AS SUAS INSTRUÇÕES: Segundo o excerto de texto, em que bairro fica a casa de Edlena Barros?

EXCERTO DE TEXTO:
━━━━━━

A escritora nigeriana Chimamanda Ngozi Adichie é uma das suas grandes inspirações. A verdade é que, querendo ou não, em África a ligação ao mundo ocidental é forte. Por exemplo, “há um grande movimento de cabelo natural dos afro-americanos nos Estados Unidos”, comenta, a rir. “Estamos a ser mais africanos, mas esse movimento vem dos Estados Unidos, de pessoas que nunca vieram a África.”

Tem umas longas tranças, cuidadas, e usa uma camisola com tecido africano. Edlena Barros, 29 anos, recebe-nos em sua casa no bairro do Quilombo. Bem no centro, o bairro é feito com casas pré-fabricadas. A sua casa de banho parece um cabeleireiro, comenta a rir, quando fala dos produtos que compra para o cabelo, muitos trazidos de fora.

Estudou no Brasil e agora trabalha como assistente de comunicação num projecto ligado ao Programa das Nações Unidas para o Desenvolvimento. Lamenta que em São Tomé e Príncipe o jovem que fala forro seja aquele que foi à procura — pois era uma língua proibida e non grata para a elite. A história de São Tomé e Príncipe é pouco ensinada, ainda para mais no seu caso, pois frequentou uma escola portuguesa “e a partir do 5.º ano era praticamente uma estrangeira, não estudava nada relacionado com São Tomé e Príncipe”, diz. “Para saber coisas sobre o meu país, precisei de ir consultar o livro de um estrangeiro.” Quanto ao colonialismo, era ensinado com uma “versão portuguesa dos factos”. “Quando se falava da época colonial, falava-se de todos os países por alto. Aprendíamos o que os alunos portugueses aprendiam. É uma visão muito simplista, acredito que é uma visão muito: ‘É o meu lado, defendo o que eu fiz.’”

Só mais tarde, quando tinha 14, 15 anos, é que começou a questionar esta versão dos factos.

Se pudesse voltar atrás no tempo, Maísa Bom Jesus preferia que não tivesse havido colonialismo. “Muito da minha cultura foi apagado, para além de sermos pequenos. Sinto que não somos tão africanos como os africanos da África continental. A cultura deles é muito mais evidente do que a nossa. A minha cultura é como se fosse café e leite e houvesse mais leite do que café no copo”, diz esta jovem, que estuda em Taiwan e está de regresso, a passar uma temporada em São Tomé e Príncipe.

━━━━━━

EXTRATO DE DADOS:
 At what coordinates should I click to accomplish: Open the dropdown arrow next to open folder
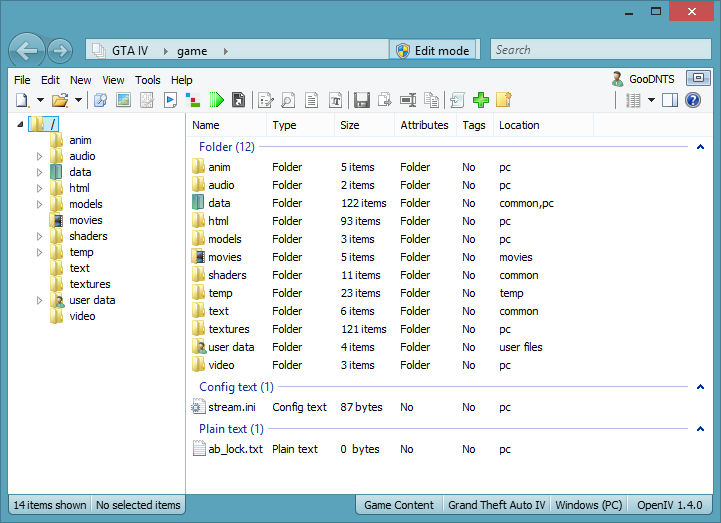(x=78, y=100)
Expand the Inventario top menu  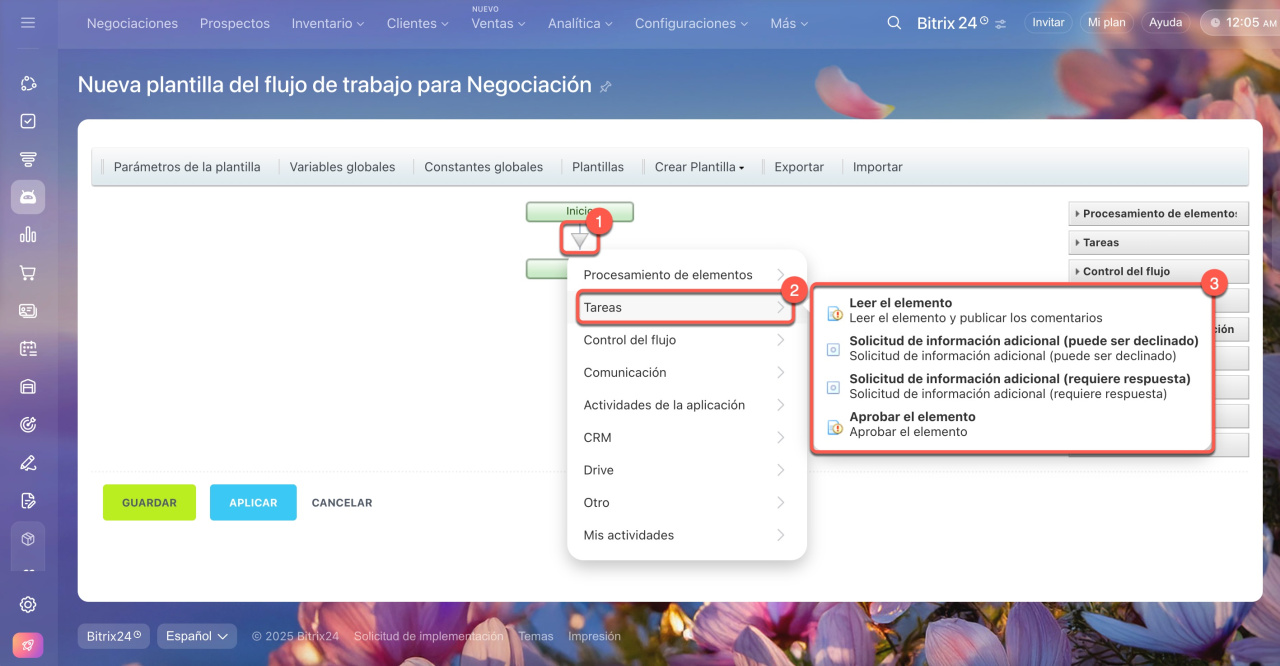click(328, 23)
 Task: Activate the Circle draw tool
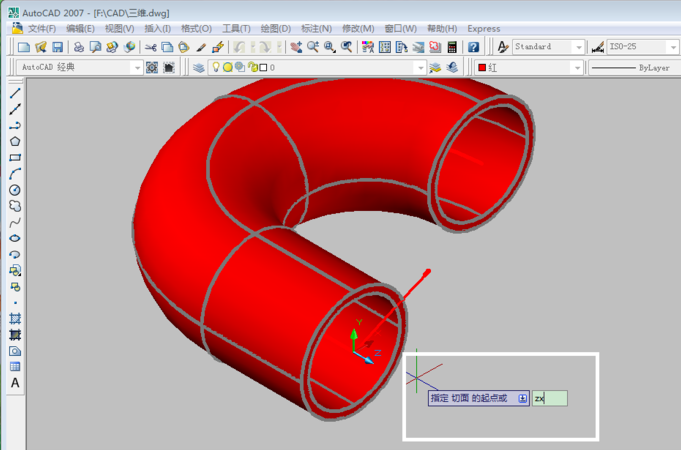15,189
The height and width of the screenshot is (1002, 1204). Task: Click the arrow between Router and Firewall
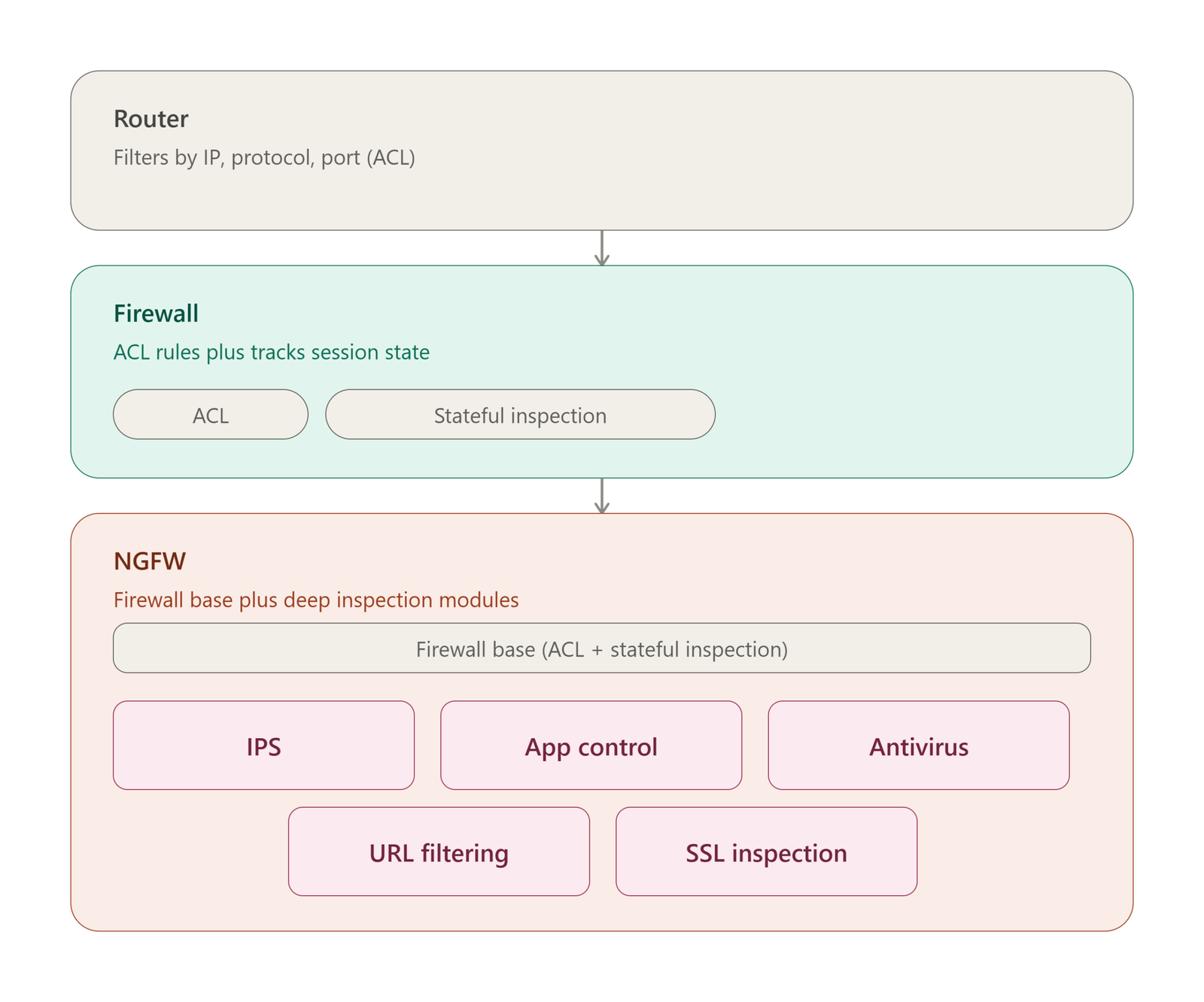point(601,247)
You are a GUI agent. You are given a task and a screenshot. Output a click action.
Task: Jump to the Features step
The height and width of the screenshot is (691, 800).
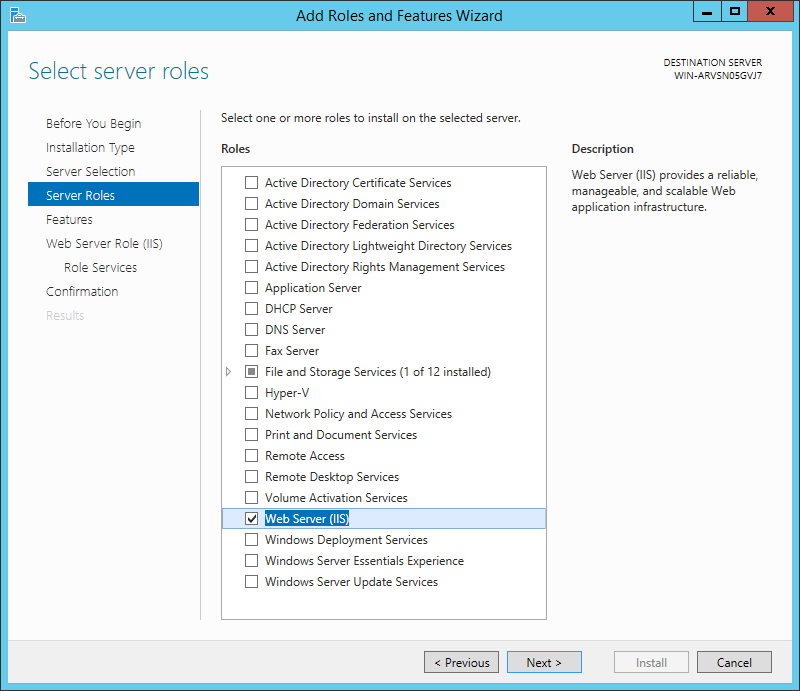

━━━━━━

RESPOSTA À TAREFA: No bairro do Quilombo.